Eliezer, I find your position confusing.
Consider the first AI system that can reasonably predict your answers to questions of the form "Might X constitute mindcrime?" where X is a natural language description of some computational process. (Well enough that, say, most of a useful computation can be flagged as "definitely not mindcrime," and all mindcrime can be flagged as "maybe mindcrime.")
Do you believe that this system will have significant moral disvalue? If that system doesn't have moral disvalue, where is the chicken and egg problem?
So it seems like you must believe that this system will have significant moral disvalue. That sounds implausible on its face to me. What are you imagining this system will look like? Do you think that this kind of question is radically harder than other superficially comparable question-answering tasks? Do you think that any AI researchers will find your position plausible? If not, what do you think they are getting wrong?

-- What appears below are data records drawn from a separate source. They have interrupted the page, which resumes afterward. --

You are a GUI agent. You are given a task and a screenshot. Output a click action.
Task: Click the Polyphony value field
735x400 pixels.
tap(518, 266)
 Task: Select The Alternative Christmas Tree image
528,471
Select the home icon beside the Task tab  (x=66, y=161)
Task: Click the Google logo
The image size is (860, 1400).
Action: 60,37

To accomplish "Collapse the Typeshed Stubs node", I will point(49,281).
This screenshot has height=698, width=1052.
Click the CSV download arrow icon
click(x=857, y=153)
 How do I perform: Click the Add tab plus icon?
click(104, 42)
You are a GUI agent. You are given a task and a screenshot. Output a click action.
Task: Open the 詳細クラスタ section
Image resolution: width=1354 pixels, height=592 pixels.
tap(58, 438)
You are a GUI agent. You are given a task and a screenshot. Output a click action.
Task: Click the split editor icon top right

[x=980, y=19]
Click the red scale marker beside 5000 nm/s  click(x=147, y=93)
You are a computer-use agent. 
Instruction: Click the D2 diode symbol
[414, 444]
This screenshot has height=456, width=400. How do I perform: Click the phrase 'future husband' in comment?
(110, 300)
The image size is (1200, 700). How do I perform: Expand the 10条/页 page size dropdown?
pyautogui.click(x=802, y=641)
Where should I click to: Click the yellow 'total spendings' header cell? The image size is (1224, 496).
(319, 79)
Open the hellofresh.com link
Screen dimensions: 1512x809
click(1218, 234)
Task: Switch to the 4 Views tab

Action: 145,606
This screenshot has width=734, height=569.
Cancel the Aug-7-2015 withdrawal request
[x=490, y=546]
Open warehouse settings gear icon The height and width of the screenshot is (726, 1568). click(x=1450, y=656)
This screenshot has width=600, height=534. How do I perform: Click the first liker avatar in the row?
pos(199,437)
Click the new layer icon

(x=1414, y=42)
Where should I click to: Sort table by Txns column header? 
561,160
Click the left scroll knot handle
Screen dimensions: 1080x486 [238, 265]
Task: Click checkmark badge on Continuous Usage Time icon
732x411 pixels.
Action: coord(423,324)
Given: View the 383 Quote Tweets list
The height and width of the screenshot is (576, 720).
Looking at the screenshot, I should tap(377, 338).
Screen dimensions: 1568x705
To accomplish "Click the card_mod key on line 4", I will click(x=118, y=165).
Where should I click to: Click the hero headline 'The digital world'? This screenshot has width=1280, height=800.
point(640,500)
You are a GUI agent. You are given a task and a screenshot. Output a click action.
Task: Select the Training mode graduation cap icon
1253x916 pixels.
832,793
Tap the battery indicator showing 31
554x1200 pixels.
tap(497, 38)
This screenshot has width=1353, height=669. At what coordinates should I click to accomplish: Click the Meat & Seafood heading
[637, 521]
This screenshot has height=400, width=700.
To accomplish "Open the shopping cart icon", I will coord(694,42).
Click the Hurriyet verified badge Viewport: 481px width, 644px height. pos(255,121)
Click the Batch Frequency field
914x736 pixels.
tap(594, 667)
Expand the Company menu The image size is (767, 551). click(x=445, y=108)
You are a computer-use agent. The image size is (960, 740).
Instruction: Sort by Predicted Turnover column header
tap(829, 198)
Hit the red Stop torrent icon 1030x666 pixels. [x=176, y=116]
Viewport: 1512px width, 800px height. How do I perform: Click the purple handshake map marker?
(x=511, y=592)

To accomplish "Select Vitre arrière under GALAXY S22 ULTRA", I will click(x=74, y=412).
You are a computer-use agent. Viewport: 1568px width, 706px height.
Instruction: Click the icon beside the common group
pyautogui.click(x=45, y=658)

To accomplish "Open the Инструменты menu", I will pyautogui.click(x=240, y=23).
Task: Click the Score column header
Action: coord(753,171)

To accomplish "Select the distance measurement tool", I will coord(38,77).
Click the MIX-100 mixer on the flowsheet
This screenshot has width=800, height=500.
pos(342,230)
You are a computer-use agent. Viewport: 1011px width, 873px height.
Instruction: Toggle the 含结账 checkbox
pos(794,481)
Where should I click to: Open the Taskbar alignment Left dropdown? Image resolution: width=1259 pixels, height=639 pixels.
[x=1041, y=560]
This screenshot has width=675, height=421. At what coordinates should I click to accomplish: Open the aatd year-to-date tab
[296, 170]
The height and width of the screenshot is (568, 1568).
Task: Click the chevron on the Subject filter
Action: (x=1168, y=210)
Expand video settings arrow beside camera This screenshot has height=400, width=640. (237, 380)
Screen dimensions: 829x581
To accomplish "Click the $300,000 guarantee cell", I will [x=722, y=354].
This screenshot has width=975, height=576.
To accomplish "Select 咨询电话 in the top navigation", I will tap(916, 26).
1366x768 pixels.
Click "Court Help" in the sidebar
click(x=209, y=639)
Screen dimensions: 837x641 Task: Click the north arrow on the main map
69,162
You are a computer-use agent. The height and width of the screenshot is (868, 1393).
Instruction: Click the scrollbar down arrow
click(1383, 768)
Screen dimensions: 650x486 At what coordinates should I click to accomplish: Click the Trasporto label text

ETA: maybe the most useful thing to clarify would be the kind of computation, and how it relates to the rest of what the AI is doing, that you would find really hard to classify, but which might plausibly be unavoidable for effective computation.
This whole disagreement may be related to broader disagreements about how aligned AI systems will look. But you seem to think that mindcrime is also a problem for act-based agents, so that can't explain all of it. We might want to restrict attention to the act-based case in order to isolate disagreement specific to mindcrime, and it's possible that discussion should wait until we get on the same page about act-based agents.